I used rstantools::rstan_package_skeleton to start a new R package based on Rstan. I would like to include some data simulating functions I wrote in stan and which I can use in R through expose_stan_functions. Is there a recommended way to do that?
Currently I write an R function like so
my_r_function = function(params){
rstan::expose_stan_functions(stanmodels$simulate)
mat = my_stan_rng(params)
return(as.data.frame(mat))
}
I understand that this is not a typical use case for (r)stan so feel free to ignore my question. I am already pleased with the 4x speedup compared to my pure R data generating function.

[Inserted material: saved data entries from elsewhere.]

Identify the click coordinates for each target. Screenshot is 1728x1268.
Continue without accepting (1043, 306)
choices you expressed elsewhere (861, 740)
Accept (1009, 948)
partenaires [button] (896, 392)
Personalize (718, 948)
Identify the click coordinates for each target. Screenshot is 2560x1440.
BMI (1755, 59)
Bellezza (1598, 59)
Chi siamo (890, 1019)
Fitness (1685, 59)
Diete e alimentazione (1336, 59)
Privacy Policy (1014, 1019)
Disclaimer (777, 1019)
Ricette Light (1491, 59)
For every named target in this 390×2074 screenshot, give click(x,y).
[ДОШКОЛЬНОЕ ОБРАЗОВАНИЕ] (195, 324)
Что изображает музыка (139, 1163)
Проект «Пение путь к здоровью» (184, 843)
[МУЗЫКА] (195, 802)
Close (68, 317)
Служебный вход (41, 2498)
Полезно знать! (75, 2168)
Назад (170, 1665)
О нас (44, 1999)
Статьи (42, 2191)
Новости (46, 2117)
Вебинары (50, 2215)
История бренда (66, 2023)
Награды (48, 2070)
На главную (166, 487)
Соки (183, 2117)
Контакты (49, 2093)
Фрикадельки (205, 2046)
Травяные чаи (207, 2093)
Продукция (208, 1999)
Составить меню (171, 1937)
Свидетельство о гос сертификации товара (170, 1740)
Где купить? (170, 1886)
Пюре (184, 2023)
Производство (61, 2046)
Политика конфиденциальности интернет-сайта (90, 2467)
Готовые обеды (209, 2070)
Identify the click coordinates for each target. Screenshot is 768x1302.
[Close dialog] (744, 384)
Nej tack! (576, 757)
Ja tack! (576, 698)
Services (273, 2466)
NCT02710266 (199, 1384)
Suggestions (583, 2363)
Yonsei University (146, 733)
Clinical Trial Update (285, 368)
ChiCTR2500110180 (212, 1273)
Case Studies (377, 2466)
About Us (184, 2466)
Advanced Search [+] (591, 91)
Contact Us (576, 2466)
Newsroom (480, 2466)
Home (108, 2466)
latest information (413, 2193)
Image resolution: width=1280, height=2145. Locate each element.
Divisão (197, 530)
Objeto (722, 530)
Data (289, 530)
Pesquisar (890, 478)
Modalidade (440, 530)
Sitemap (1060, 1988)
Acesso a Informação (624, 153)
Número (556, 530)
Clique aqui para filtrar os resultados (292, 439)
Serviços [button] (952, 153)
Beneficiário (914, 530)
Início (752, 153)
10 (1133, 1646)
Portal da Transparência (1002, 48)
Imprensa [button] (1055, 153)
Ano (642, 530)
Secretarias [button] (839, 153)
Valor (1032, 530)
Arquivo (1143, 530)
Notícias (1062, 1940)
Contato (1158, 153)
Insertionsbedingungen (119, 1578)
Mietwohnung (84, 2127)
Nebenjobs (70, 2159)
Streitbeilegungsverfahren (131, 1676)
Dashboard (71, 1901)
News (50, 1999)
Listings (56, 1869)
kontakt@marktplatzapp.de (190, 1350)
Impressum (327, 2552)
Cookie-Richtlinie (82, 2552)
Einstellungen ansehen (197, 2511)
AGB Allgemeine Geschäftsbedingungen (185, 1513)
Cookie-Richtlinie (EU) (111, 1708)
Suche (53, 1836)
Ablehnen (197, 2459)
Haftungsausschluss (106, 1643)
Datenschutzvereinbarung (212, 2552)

there are solutions to this on the forum as I recall. The key idea is to use the caching facility of Rcpp’s sourceCpp function. This will allow you to fish out the c++ file you are looking for.
I settled on adding the following bit of code in the automatically generated stanmodels.R before rm(MODELS_HOME). I also added an extra folder src/stan/stan_functions.
The code is very much modelled after what is already in stanmodels.R. That is, it loops over all files in the new folder, exposes the functions in a separate subfolder for each file, and cleans up any old .cpp (hence the separate folders). Finally, compileAttributes gathers and links all the functions.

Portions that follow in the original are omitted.